Each record needs to be transcribed word for word, though without its pictures.

━━━━━━

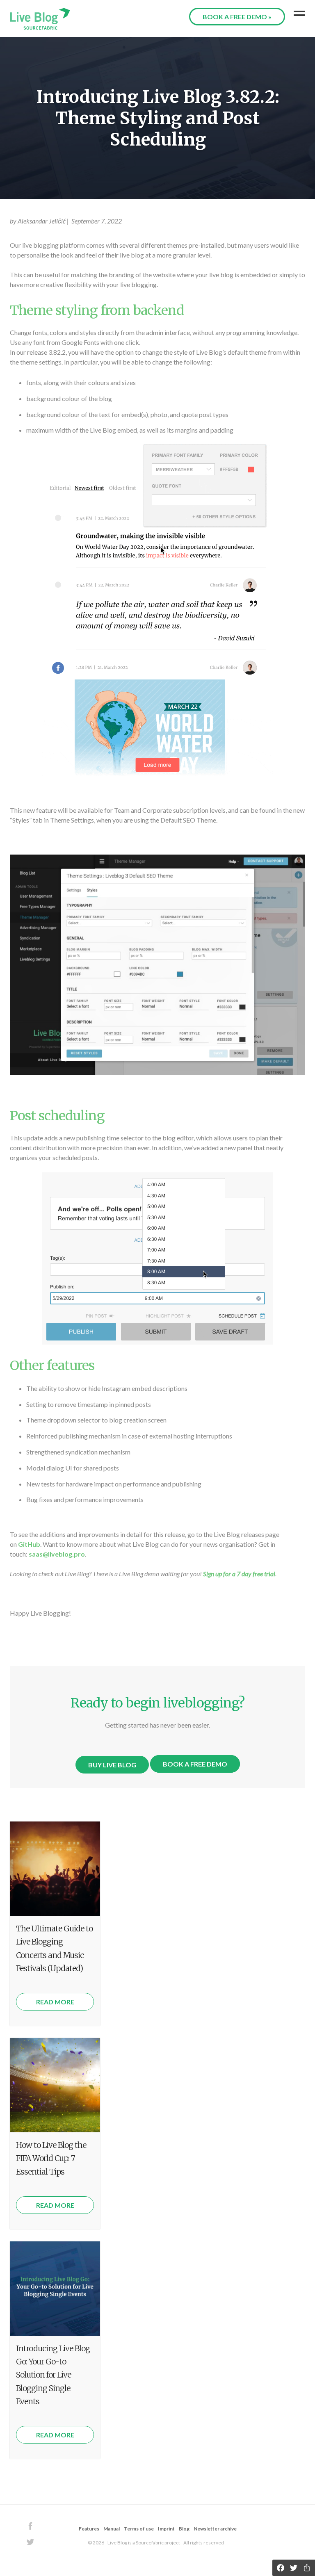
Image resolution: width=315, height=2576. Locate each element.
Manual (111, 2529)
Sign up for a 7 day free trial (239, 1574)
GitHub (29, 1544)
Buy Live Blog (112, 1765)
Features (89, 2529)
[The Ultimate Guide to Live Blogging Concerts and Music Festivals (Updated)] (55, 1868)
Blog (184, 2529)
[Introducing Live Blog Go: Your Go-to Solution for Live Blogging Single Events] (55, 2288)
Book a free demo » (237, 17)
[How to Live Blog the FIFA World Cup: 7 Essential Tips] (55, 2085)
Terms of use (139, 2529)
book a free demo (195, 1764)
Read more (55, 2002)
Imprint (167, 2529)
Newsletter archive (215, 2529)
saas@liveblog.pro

━━━━━━

• _Exercise solution_
Image resolution: width=315, height=2576. Locate each element.
Manual (111, 2529)
Sign up for a 7 day free trial (239, 1574)
GitHub (29, 1544)
Buy Live Blog (112, 1765)
Features (89, 2529)
[The Ultimate Guide to Live Blogging Concerts and Music Festivals (Updated)] (55, 1868)
Blog (184, 2529)
[Introducing Live Blog Go: Your Go-to Solution for Live Blogging Single Events] (55, 2288)
Book a free demo » (237, 17)
[How to Live Blog the FIFA World Cup: 7 Essential Tips] (55, 2085)
Terms of use (139, 2529)
book a free demo (195, 1764)
Read more (55, 2002)
Imprint (167, 2529)
Newsletter archive (215, 2529)
saas@liveblog.pro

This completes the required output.